You Cannot Move Me: Ode to Alhambra

In All, The Story by Teju Adisa-Farrar

You cannot erase the Islamic history that is the Alhambra. It is a monument, it is an historic site, it is a citadel, it is a palace and it is a fortress. Visible from most parts the historic center of Granada, it is a mammoth of a reminder of the history that was/is. In Spain they may tell you about their Roman history; they may tell you their Visgothic history; but even if they don’t tell you their other histories–those stories will tell themselves. Islamic Iberia is implicated in the architecture and genealogy of Granada. Like Petra, it is a history that tells itself.

Those of us who are African and of African descent are the continued geography of our ancestors. We are the legacies of the empires, the kingdoms, the libraries and the enslavement. We are the legacies of colonialism, resilience, civilization and “its discontents.” We are not who they think we are, but still we are here, rooted in this soil–like the Alhambra–to stay. Both spectacle and ordinary; ignorance may see it as out of place, but indeed it is perfectly in place.

The Alhambra is fascinating and [retroactively] bold. The details are impeccable even though they are worn down, even though they are faded. Nothing was left undone, not the ceilings, walls, floors, landscaping; it was all intentionally constructed for royalty. While it feels royal, there are spaces that feel humble, like the Islamic bathing rooms. They are subtle with shapes carved out in the ceilings so that the right morning light or the bright night moon comes through in the loveliest way. They are compact rooms, which were built to hold heat to warm up the water and now it is almost unbearable to stay in for too long on a hot day in Granada. Their built function still functions even though their use is mostly for spectacle.

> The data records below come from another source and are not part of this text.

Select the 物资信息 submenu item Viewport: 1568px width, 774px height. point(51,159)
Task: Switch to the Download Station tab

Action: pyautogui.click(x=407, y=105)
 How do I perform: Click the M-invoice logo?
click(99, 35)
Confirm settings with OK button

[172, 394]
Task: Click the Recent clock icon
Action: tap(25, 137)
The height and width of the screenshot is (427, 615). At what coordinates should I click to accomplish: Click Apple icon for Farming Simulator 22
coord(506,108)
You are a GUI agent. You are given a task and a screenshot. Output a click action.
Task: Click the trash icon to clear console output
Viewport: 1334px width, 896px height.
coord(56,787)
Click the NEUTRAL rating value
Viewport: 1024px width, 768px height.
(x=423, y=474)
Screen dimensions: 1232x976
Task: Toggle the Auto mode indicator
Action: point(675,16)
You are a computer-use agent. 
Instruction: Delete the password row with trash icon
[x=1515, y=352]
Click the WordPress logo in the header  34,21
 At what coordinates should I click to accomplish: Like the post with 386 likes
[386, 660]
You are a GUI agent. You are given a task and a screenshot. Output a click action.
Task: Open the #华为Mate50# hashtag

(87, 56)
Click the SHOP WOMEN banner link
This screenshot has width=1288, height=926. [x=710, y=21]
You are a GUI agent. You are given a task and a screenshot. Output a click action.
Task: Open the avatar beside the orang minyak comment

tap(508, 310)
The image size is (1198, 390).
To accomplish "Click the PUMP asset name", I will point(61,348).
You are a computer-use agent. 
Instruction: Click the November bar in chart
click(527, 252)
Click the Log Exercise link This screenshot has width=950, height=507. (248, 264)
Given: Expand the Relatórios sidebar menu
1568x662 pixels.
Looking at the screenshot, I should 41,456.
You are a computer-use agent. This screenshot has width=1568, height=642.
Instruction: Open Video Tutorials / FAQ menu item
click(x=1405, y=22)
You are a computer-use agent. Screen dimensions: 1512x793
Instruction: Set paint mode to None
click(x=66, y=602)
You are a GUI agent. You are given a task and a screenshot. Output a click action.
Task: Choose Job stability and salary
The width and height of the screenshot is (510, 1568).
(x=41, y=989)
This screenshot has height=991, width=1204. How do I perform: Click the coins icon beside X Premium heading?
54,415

Alhambra over looks Granada, adjacent to el rio Darro, a river that is now barely there. On one side one can see a hillside covered in white villas, called Carmens. On another side one can see historic Granada surrounded by contemporary Granada, further out the periphery of Granada, and farther east the Sierra Nevada mountains. From Alhambra we can see it all and to take it all in is at once overwhelming and humbling. As birds dance around the sky overhead one is reminded that history never ended and in fact it is very present. I made up stories about the royals who lived there and the inspiration they experienced on a daily basis walking through their numerous gardens. I wondered what they wrote, studied, and did as they sat looking through the many windows and over the many balconies at the views. What would I do if I lived in this massive complex? Probably try my best to see how often I could get lost and then find myself again.